=== Begin Enclosure ===
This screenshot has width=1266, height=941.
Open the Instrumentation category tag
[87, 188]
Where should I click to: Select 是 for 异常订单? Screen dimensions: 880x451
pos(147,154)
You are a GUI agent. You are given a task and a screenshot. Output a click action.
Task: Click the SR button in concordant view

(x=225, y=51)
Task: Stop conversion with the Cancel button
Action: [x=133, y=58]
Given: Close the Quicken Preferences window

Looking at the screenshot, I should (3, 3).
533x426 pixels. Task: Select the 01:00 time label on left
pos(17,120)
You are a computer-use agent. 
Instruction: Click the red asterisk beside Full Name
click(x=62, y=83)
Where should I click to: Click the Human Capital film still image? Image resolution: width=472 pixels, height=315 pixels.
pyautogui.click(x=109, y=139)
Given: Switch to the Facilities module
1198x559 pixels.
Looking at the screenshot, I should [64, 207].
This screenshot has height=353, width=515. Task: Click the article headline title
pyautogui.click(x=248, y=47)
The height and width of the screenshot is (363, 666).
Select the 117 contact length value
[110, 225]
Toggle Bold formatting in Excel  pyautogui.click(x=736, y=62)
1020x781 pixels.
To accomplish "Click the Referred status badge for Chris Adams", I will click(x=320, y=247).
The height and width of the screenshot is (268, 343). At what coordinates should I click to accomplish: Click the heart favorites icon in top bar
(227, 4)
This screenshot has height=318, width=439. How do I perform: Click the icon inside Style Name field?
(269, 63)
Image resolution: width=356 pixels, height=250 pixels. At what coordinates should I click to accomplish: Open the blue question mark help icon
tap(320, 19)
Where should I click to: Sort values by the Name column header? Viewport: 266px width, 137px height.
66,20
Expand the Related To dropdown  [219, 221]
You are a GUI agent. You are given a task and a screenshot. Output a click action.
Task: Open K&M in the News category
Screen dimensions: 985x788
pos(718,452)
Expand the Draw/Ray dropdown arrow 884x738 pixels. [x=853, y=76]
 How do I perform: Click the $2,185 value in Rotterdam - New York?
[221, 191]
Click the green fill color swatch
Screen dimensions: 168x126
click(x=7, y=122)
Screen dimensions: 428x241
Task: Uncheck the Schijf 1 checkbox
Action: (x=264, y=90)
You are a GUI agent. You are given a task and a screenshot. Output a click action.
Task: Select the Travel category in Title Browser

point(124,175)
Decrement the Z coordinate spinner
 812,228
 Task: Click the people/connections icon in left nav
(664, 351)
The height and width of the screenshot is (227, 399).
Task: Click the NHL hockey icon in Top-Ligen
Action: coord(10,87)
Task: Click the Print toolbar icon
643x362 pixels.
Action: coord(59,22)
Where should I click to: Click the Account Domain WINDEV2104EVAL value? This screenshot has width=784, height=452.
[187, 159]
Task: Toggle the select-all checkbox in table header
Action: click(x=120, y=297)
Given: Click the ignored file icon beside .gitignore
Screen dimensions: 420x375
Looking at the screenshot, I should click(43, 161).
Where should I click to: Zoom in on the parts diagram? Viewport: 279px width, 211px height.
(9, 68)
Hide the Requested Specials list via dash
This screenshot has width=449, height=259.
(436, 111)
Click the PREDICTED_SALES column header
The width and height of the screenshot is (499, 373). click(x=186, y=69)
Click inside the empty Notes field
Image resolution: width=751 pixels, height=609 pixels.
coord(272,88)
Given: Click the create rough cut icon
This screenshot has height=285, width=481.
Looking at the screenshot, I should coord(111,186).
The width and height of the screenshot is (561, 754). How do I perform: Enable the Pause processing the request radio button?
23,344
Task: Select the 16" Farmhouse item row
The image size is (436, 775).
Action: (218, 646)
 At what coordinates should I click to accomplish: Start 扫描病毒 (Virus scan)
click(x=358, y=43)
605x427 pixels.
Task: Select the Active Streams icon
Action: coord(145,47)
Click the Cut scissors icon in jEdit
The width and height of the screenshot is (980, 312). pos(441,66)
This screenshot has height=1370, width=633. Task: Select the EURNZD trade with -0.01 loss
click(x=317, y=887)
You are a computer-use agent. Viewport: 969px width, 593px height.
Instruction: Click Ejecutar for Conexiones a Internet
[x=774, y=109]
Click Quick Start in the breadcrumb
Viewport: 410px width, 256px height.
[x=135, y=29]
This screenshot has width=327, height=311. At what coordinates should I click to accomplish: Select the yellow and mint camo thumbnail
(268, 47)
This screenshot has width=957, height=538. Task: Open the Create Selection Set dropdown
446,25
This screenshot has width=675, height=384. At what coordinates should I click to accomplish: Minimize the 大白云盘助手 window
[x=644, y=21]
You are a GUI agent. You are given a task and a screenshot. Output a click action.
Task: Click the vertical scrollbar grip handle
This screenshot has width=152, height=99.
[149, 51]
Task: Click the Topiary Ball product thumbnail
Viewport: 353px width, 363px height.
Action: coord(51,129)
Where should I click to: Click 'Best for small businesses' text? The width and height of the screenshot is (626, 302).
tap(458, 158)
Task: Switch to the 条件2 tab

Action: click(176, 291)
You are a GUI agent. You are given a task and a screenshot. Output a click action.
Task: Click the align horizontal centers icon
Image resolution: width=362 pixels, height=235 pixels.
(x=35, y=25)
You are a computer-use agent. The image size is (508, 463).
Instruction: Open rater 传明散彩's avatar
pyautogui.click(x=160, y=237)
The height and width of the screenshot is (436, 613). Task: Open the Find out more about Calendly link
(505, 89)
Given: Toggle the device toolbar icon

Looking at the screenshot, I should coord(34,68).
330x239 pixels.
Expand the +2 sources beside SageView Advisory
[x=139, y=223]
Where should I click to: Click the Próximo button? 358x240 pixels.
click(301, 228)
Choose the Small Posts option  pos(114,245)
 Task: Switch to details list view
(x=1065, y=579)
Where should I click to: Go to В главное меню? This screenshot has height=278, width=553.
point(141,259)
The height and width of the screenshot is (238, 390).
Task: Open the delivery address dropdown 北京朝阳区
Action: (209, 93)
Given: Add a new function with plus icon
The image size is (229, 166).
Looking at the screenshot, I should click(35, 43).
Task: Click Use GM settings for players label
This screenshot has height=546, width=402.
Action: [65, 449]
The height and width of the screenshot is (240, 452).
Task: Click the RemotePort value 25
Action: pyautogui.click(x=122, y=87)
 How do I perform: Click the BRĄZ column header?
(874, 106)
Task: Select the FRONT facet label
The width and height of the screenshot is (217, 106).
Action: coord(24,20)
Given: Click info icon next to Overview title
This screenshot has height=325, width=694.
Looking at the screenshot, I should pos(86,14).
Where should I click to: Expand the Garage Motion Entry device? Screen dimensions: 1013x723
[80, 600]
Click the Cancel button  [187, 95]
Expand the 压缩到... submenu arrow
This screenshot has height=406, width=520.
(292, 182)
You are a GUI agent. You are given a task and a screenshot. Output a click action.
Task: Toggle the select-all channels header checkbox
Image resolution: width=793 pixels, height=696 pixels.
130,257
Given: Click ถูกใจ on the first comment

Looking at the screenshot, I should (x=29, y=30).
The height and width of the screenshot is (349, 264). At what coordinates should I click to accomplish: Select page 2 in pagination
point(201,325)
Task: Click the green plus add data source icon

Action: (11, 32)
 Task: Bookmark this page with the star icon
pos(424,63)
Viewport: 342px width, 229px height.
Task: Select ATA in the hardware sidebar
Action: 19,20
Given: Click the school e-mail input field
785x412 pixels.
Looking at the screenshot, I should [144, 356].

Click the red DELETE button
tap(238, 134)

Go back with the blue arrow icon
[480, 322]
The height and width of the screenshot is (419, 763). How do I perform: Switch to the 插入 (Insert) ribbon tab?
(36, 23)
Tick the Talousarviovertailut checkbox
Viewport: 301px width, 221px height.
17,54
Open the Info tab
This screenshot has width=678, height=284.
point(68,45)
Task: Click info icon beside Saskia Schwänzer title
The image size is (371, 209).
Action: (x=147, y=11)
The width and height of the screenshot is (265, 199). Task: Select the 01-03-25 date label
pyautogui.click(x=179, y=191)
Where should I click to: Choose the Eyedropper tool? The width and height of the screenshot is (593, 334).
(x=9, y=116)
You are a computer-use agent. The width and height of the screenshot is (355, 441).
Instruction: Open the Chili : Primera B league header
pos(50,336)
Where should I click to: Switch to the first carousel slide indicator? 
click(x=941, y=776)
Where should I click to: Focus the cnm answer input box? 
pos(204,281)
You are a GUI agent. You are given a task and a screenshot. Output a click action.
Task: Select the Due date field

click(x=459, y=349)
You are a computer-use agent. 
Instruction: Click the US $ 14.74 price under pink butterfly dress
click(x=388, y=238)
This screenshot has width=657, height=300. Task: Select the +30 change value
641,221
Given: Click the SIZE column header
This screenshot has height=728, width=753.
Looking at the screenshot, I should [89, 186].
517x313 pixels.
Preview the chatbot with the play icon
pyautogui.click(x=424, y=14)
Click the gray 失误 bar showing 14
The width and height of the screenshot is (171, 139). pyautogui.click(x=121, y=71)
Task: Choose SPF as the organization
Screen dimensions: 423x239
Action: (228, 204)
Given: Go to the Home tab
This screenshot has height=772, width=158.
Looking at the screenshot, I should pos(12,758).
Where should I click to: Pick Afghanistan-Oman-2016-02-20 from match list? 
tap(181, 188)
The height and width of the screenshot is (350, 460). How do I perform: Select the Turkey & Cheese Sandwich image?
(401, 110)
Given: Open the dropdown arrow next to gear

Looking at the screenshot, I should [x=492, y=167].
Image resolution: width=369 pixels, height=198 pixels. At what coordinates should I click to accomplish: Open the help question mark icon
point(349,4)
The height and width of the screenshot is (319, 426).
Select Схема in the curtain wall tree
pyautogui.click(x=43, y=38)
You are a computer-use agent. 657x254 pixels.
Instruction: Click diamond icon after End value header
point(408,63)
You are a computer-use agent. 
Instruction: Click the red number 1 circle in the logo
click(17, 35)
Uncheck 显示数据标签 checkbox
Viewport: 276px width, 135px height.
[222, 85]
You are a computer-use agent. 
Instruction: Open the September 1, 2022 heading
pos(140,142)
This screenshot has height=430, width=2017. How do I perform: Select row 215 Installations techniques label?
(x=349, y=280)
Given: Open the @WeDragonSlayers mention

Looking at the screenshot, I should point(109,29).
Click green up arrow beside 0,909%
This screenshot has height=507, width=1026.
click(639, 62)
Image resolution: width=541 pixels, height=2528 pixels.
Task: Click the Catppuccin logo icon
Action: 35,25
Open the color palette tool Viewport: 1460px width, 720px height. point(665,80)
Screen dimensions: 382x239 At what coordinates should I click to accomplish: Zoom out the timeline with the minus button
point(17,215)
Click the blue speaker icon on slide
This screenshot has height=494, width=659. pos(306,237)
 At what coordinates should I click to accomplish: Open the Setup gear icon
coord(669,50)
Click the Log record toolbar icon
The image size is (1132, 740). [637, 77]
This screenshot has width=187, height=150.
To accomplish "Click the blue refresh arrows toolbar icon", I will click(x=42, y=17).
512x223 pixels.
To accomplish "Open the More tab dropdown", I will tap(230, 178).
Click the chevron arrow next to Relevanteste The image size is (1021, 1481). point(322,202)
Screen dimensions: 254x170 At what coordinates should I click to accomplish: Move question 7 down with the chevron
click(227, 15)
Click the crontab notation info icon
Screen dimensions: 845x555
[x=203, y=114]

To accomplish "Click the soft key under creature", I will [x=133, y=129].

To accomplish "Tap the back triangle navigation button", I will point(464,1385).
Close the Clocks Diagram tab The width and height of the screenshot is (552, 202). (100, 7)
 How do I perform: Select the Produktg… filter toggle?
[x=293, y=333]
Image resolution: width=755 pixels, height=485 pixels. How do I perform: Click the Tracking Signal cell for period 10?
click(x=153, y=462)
=== End Enclosure ===
**What the task asks:** Can you repeat, word for word, every line above from the one containing "Task: Click Use GM settings for players label" down to the one containing "Task: Select the FRONT facet label", including both?

**Task response:**
Task: Click Use GM settings for players label
This screenshot has height=546, width=402.
Action: [65, 449]
The height and width of the screenshot is (240, 452).
Task: Click the RemotePort value 25
Action: pyautogui.click(x=122, y=87)
 How do I perform: Click the BRĄZ column header?
(874, 106)
Task: Select the FRONT facet label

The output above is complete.